Image: Grave of the Old Prophet of Snare Lake, near Wekweeti
Amos 7.10-17 | Psalm 19 | Matthew 9.1-8
King Jeroboam, who is mentioned in today’s first reading, was the fourteenth ruler of the northern kingdom of Israel and his reign lasted for more than four decades. Under his direction Israel was relatively peaceful and prosperous allowing for a ruling elite to rise up and for a wide gulf to form between those who had access to privilege and power and those who did not. For this reason as well as for the restoration of pagan idols to places of worship the ire of the prophets was stirred. Amos was one of the first to raise his voice in protest.

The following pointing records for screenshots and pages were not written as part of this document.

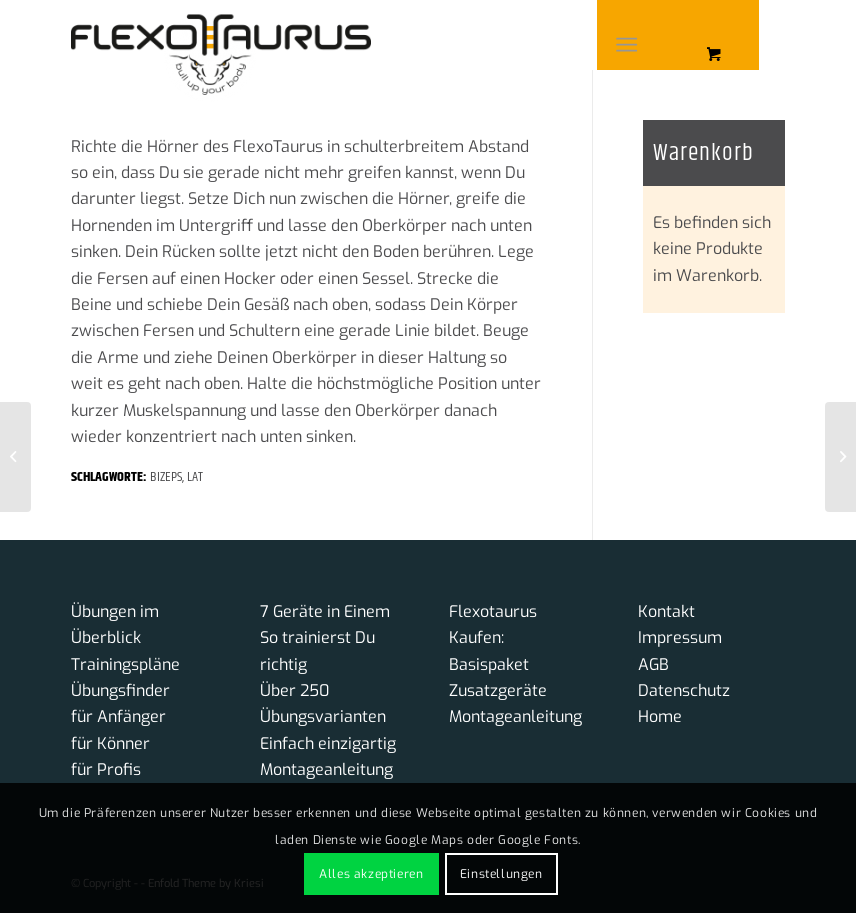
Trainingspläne (125, 664)
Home (660, 716)
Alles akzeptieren (371, 874)
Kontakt (666, 611)
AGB (653, 664)
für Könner (110, 743)
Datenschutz (684, 690)
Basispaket (489, 664)
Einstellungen (501, 874)
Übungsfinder (120, 690)
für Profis (106, 769)
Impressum (680, 637)
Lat (195, 477)
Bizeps (166, 477)
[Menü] (626, 45)
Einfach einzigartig (328, 743)
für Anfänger (118, 716)
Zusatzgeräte (498, 690)
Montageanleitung (326, 769)
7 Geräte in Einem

As Amaziah, the king’s messenger, brings word of the prophet Amos’ latest complaints against the king, we can see the defiance of Jeroboam in the words that are returned. Amos is accused of being a prophet for hire, one who would sell his allegiance and change his tune if the price was right. But Amos holds fast to his words saying, “I am no prophet, nor a prophet’s son…the Lord said to me , ‘Go prophesy to my people Israel’ “. Amos makes clear that the words against the king are not his own but come directly from God and those words are scathing.
Our gospel reading takes a very different tone. We find Jesus encountering a man who is paralyzed and completely dependent on others. Without being asked anything, but somehow knowing the faith in their hearts, Jesus says, “Take heart, your sins are forgiven”, and almost seemingly as an afterthought, and in spite of the scribes who are watching his every move, heals the man’s paralyses and tells him to stand up and walk again.
A Redemptorist brother that I once lived with in community, spent part of every day reading his bible by the light of the afternoon sun. At supper one night he offered the following question as a conversation starter. “Do you think there might be two Gods? One who is vengeful and ready to condemn us, and another who is merciful and full of compassion?” He was not confused, he just liked to have good table conversations. It is an interesting question but perhaps one which focuses to much on God’s actions and not enough on how the people in those alternative situations responded to God’s invitation to conversion.
The prophets did not put their necks on the line for their own sake but through their preaching brought messages of warning to the community and its leaders that things were going off the rails. Amos wanted the King to know that if he kept on the course he had set, things were going to go badly in the long run. Jeroboam chose not to listen to Amos’ warnings, he simply carried on and later paid a great price. The man who was paralyzed was a very different character. He was humbled, he was vulnerable, he knew that his only hope was to be found in the healer that stood before him. His heart was ready and able to receive God’s mercy and healing.
So, two very different outcomes, but not two different Gods. Simply two different people who were either prepared to receive the gift of God’s mercy or not.
In the Psalm we read, “The law of the Lord is perfect, reviving the soul; the decrees of the Lord are sure, making wise the simple.” God loves us the way a parent loves their children which necessarily includes guidance and correction. The child which does not get what it wants might feel unduly punished but with maturity they come to see the wisdom of their parent’s actions.
Take heart and listen to the voices of wisdom around you. Look for the prophets in your midst. Let them lead you on the right path towards fullness of life and abundant joy.